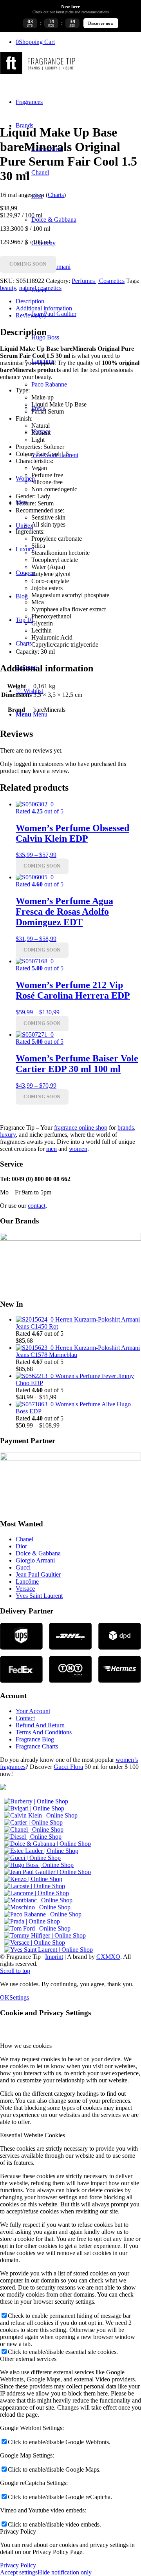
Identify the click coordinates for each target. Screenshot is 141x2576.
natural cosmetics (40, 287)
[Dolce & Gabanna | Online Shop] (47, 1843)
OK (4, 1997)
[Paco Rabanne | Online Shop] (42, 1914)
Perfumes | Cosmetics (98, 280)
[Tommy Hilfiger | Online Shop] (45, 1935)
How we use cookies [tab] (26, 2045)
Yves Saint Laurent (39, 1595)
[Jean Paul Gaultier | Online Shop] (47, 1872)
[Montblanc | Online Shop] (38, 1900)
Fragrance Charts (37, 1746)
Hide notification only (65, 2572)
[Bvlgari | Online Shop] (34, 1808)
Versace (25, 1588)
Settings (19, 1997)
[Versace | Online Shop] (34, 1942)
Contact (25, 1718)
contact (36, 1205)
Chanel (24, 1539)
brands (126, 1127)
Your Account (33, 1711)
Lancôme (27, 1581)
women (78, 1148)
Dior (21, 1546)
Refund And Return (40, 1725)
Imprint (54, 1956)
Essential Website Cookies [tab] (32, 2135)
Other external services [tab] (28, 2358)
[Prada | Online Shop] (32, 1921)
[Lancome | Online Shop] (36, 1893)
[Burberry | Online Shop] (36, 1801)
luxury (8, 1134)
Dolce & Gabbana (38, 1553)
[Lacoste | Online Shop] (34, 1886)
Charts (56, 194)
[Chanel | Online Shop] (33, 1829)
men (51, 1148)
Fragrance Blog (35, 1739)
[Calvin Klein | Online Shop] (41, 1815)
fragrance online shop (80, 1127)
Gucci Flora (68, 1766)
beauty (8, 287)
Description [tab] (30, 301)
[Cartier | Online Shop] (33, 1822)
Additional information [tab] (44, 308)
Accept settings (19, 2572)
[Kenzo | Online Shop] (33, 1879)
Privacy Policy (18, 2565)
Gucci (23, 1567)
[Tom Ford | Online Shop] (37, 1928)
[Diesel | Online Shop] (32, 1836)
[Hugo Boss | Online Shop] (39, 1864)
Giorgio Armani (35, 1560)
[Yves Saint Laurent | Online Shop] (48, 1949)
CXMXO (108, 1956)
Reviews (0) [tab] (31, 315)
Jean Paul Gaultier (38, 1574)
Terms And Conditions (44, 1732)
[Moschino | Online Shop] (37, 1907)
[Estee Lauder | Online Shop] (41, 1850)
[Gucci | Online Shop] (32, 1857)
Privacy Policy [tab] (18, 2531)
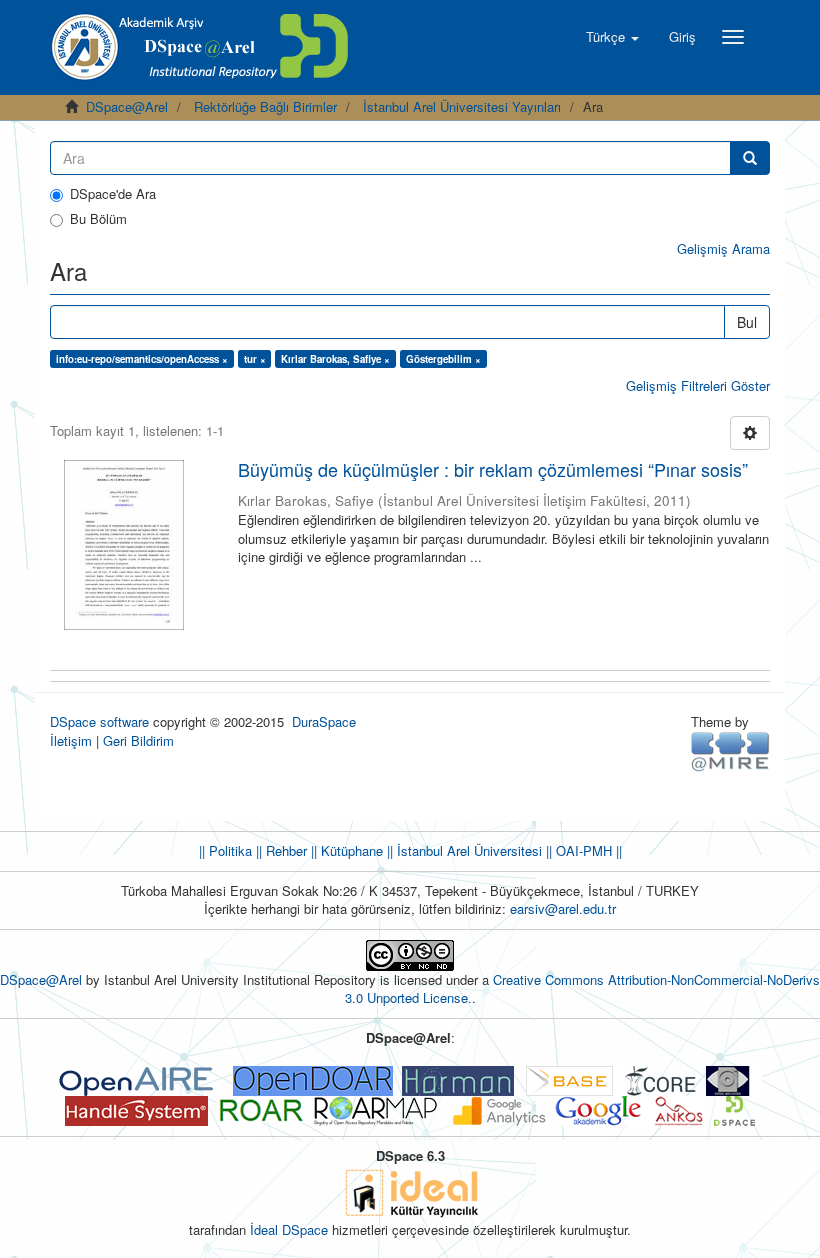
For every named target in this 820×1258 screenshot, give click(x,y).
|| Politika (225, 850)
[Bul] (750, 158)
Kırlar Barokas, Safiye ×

○ ○ ○ ○

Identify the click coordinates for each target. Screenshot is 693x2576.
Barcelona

○ ○ ○ ○

### What is being asked
Report every line above that contains the string "coordinates", copying each one in full.

### The solution
Identify the click coordinates for each target. Screenshot is 141x2576.
Identify the click coordinates for each target. Screenshot is 693x2576.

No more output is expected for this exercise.